Ab urbe condita

Titus Livius (Livy)

Livy. History of Rome, Volumes 1-2. Roberts, Canon, Rev, translator. London, New York: J. M. Dent and Sons; E. P. Dutton and Co., 1912.

A fresh army was also raised in Etruria and sent to support the besiegers. Very many years had elapsed since there had been any contests between the patrician magistrates and the tribunes of the plebs.

Now, however, a dispute arose through that family which seemed marked out by destiny to be the cause of quarrels with the plebs and its tribunes. Appius Claudius had now been censor eighteen months, the period fixed by the Aemilian Law for the duration of that office.

In spite of the fact that his colleague, C. Plautius, had resigned, he could under no circumstances whatever be induced to vacate his office. P. Sempronius was the tribune of the plebs who commenced an action for limiting his censorship to the legal period.
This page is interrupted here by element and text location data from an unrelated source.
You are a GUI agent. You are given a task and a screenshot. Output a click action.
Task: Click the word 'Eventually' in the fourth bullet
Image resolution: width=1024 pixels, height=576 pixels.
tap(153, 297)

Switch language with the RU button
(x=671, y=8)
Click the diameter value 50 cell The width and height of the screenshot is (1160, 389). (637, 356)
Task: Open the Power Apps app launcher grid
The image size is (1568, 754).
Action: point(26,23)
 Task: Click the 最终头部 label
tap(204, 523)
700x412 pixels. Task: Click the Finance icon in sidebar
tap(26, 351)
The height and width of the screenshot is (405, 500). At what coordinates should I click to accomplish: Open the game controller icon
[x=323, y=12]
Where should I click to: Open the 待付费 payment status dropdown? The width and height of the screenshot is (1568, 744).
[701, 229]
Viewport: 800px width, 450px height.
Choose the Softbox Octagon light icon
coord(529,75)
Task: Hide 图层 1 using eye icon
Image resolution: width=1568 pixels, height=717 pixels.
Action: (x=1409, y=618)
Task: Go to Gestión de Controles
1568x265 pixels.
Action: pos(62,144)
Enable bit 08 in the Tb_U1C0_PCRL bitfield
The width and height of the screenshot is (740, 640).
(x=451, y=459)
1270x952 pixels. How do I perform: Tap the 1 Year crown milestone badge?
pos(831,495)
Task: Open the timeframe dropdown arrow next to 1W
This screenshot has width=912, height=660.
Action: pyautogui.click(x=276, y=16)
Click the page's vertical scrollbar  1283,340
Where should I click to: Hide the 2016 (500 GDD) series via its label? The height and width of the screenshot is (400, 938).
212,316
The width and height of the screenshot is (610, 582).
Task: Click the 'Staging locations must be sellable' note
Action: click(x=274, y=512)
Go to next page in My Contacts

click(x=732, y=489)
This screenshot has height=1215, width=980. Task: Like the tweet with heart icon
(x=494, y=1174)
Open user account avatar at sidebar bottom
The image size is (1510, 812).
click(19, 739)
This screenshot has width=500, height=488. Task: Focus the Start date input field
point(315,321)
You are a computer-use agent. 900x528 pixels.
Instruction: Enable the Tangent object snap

In taking this step he was acting in the interests of justice quite as much as in the interests of the people, and he carried the sympathies of the aristocracy no less than he had the support of the masses.

He recited the several provisions of the Aemilian Law and extolled its author, Mamercus Aemilius, the Dictator, for having shortened the censorship. Formerly, he reminded his hearers, it was held for five years, a time long enough to make it tyrannical and despotic, Aemilius limited it to eighteen months.

Then turning to Appius he asked him: “Pray tell me, Appius, what would you have done had you been censor at the time that C. Furius and M. Geganius were censors?” Appius Claudius replied that the tribune's question had not much bearing on his case.

He argued that though the law might be binding in the case of those censors during whose period of office it was passed, because it

was after they had been appointed that the people ordered the measure to become law, and the last order of the people was law for the time being, nevertheless, neither he nor any of the censors subsequently appointed could be bound by it because all succeeding censors had been appointed by the order of the people and the last order of the people was the law for the time being. [*](Appius' argument is this: The Aemilian Law only restricted the censorship of Furius and Geganius, because whilst their election was tantamount to one “order of the people” the Aemilian Law was a second “order of the people” superseding the first. But in all subsequent elections there was only one “order of the people,” viz. the election itself, and therefore the original law which fixed the duration of the office at five years resumed its validity.)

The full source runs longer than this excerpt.